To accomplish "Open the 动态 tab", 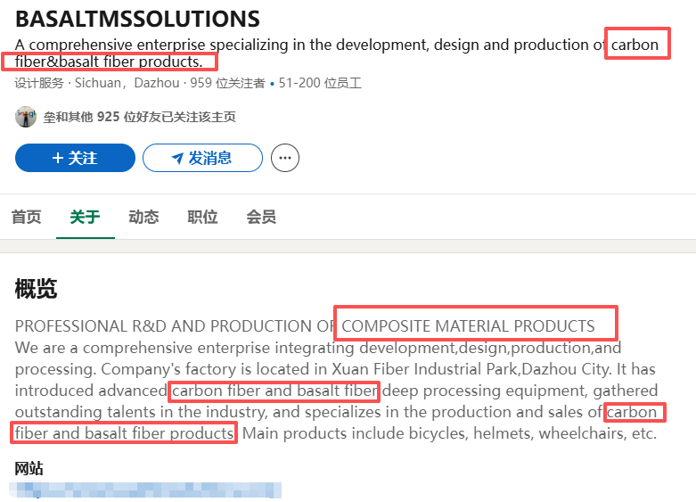I will pos(143,217).
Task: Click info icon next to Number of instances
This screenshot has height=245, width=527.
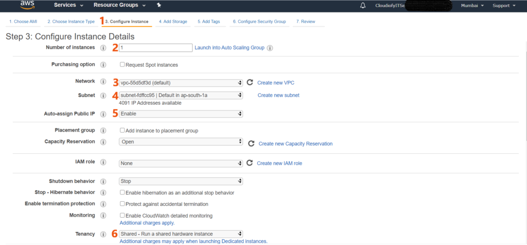Action: (103, 48)
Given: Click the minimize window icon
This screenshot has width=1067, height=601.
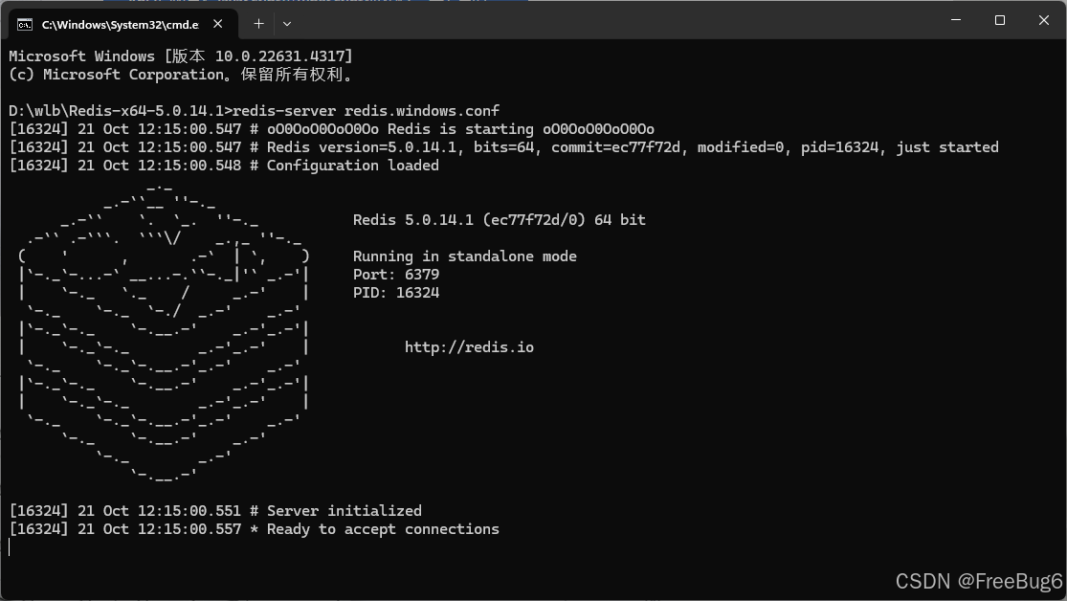Looking at the screenshot, I should click(x=954, y=20).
* * * * *
### Work instructions
Give the number of lines in the records above that contain the word "icon", and nothing more.

### Task solution
2